Walking and territory
The Open Shore (La vora oberta)
“La vora oberta” begins with a journey along the Siurana river, from its source in the Prades Mountains to its confluence with the Ebro. The project addresses the water transfer to Riudecanyes as a territorial and symbolic wound that empties the river’s natural course and turns it into an extracted body. Between action and pictorial record, the project traces a poetic reading of dependence, displacement, and the territory’s survival.

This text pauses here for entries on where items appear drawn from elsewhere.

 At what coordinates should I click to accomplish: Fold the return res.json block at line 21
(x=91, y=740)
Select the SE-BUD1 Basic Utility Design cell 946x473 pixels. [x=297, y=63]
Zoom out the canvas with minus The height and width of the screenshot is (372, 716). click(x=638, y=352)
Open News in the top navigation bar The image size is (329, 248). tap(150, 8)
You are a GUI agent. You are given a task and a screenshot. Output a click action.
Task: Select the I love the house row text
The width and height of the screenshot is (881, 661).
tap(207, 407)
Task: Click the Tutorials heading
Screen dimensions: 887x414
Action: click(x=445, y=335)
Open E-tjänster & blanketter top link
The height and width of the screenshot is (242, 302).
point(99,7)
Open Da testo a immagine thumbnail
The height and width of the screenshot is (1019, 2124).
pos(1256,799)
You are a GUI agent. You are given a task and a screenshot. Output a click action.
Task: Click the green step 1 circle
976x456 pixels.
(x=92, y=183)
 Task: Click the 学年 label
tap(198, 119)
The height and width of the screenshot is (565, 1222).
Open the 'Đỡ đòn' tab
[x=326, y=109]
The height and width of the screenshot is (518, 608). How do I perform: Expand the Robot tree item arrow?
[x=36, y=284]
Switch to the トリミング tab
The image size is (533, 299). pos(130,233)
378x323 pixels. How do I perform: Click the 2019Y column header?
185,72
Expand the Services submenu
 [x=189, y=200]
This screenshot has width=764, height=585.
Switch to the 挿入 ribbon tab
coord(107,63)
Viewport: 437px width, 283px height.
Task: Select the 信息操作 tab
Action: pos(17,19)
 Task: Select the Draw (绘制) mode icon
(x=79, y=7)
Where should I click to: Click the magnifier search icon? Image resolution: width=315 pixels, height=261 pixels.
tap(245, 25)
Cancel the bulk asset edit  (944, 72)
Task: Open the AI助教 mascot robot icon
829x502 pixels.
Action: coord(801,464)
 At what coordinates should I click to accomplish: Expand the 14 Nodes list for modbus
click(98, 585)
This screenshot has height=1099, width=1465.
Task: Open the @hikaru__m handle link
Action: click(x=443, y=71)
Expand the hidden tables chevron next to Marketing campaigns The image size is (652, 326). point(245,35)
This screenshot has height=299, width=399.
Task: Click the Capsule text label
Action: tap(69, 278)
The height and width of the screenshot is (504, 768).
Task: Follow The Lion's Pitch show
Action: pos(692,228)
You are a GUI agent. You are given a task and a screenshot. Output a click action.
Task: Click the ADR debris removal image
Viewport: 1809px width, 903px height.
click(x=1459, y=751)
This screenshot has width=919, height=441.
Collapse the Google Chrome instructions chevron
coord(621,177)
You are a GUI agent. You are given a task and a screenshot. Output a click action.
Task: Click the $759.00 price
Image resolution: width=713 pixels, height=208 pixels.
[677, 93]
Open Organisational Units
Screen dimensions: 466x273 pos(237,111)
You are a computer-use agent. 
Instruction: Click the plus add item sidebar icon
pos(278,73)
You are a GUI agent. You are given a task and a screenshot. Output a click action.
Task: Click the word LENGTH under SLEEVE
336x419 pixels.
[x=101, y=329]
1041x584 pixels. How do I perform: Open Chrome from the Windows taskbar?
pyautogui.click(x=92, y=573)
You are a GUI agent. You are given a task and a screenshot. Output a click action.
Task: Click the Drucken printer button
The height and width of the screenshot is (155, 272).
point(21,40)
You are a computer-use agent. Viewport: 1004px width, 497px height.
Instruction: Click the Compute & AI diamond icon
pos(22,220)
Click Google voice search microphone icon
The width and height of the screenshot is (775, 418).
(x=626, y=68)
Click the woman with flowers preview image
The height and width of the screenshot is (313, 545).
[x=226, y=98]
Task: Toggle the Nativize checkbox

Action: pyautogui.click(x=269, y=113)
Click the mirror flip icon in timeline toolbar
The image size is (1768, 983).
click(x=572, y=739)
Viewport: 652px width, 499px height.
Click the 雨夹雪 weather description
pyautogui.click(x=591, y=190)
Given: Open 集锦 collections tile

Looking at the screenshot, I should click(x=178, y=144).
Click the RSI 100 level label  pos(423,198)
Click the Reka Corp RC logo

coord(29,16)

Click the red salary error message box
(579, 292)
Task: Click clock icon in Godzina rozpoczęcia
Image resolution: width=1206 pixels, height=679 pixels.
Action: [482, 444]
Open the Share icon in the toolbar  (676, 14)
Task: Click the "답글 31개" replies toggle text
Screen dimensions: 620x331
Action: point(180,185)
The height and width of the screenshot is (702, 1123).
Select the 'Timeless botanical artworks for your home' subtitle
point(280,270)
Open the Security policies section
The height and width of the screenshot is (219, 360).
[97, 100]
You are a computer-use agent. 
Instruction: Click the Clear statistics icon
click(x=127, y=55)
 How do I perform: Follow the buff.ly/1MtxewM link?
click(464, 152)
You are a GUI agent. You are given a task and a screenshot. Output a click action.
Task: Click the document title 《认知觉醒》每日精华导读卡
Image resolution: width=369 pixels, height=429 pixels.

Body Ebro (La Entrega III)
Body Ebro is an artistic project that explores the river as body, border, and archive. It is based on a journey on foot from the source of the Ebro to its mouth in the Mediterranean, establishing a dialogue between the body-artist and the river-body as a space of collective memory. Inspired by Sequere, a previous project by Marco Noris, Body Ebro proposes a real-time reading of the territory, where the act of walking activates a new embodiment of memory, linking geography, history, and climate emergency.
Sequere (La Entrega II)
It is an artistic project about time and memory that begins with a symbolic act: collecting water at the mouth of the Ebro and walking upstream to return it to the source of the Segre River, the main tributary of the Ebro. The artist’s gaze and their body moving through space and time become instruments to activate a poetic reading of the territory: experiences along the route and through the traversed space—with its geography, toponyms, cities, and mountains—serve as the trigger for an investigation into historical memory, human relations, and the territory.
Lloc, lluny, llar
Walking as an artistic practice, art as a cartography of existence. A research project based on the journey of the Grand Tour 2020, the sixth edition of the walk organized each year by Nau Côclea in Catalan territory.
La Entrega - Act I
“La Entrega” is a project conceived as a set of actions—acts—where walking is the main motor. The title refers to the double meaning of the word: to give and to give oneself, an ambivalence common to artistic practice and walking. The first act of La Entrega was a 350-kilometre route, walking for 21 days from the artist’s studio in Barcelona to the Centre d’Art i Natura in Farrera, a small village in the Pyrenees.
On the Border
In the summer of 2017, Noris walked the 300 km of the Spanish–French border in the province of Girona, along routes that many Spanish Republican exiles once took. Along the way, the artist made a work corresponding to each of the 198 boundary stones that mark the line. Walking and painting, connecting points along the border—balancing on an invisible line that splits in two what is one—made the invisible visible and unfolded a new landscape of memory.